Please rewrite the lines below, swapping every "button" for "control" and leaving everything else untouched.

Information supplied
** START **
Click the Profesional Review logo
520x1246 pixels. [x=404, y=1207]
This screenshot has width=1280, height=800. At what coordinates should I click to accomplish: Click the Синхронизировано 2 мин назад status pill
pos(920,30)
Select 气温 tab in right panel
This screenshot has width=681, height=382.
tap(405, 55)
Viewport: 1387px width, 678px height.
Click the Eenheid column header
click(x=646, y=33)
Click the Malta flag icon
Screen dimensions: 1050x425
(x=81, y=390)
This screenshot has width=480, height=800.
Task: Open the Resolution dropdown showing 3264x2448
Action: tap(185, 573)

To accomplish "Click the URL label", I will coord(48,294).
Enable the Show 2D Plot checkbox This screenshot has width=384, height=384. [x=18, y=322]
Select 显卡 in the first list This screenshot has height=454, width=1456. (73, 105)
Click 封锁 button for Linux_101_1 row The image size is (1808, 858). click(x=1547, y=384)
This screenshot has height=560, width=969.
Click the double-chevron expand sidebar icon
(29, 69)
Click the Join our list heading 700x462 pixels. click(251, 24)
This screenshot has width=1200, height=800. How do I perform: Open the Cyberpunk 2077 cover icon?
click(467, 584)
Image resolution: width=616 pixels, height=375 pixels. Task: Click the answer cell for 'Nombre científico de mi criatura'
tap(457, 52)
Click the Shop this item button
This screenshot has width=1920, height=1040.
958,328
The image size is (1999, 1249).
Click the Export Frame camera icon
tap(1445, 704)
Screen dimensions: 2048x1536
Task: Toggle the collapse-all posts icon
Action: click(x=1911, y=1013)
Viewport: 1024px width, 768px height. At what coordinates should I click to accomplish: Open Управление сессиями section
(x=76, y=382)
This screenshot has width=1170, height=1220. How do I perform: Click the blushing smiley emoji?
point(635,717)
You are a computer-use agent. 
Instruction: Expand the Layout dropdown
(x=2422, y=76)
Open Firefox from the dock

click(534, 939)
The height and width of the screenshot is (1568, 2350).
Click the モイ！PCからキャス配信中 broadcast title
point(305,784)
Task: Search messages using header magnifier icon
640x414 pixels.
** END **
Problem solution
Click the Profesional Review logo
520x1246 pixels. [x=404, y=1207]
This screenshot has width=1280, height=800. At what coordinates should I click to accomplish: Click the Синхронизировано 2 мин назад status pill
pos(920,30)
Select 气温 tab in right panel
This screenshot has width=681, height=382.
tap(405, 55)
Viewport: 1387px width, 678px height.
Click the Eenheid column header
click(x=646, y=33)
Click the Malta flag icon
Screen dimensions: 1050x425
(x=81, y=390)
This screenshot has width=480, height=800.
Task: Open the Resolution dropdown showing 3264x2448
Action: tap(185, 573)

To accomplish "Click the URL label", I will coord(48,294).
Enable the Show 2D Plot checkbox This screenshot has width=384, height=384. [x=18, y=322]
Select 显卡 in the first list This screenshot has height=454, width=1456. (73, 105)
Click 封锁 control for Linux_101_1 row The image size is (1808, 858). click(x=1547, y=384)
This screenshot has height=560, width=969.
Click the double-chevron expand sidebar icon
(29, 69)
Click the Join our list heading 700x462 pixels. click(251, 24)
This screenshot has width=1200, height=800. How do I perform: Open the Cyberpunk 2077 cover icon?
click(467, 584)
Image resolution: width=616 pixels, height=375 pixels. Task: Click the answer cell for 'Nombre científico de mi criatura'
tap(457, 52)
Click the Shop this item control
This screenshot has width=1920, height=1040.
958,328
The image size is (1999, 1249).
Click the Export Frame camera icon
tap(1445, 704)
Screen dimensions: 2048x1536
Task: Toggle the collapse-all posts icon
Action: click(x=1911, y=1013)
Viewport: 1024px width, 768px height. At what coordinates should I click to accomplish: Open Управление сессиями section
(x=76, y=382)
This screenshot has width=1170, height=1220. How do I perform: Click the blushing smiley emoji?
point(635,717)
You are a computer-use agent. 
Instruction: Expand the Layout dropdown
(x=2422, y=76)
Open Firefox from the dock

click(534, 939)
The height and width of the screenshot is (1568, 2350).
Click the モイ！PCからキャス配信中 broadcast title
point(305,784)
Task: Search messages using header magnifier icon
640x414 pixels.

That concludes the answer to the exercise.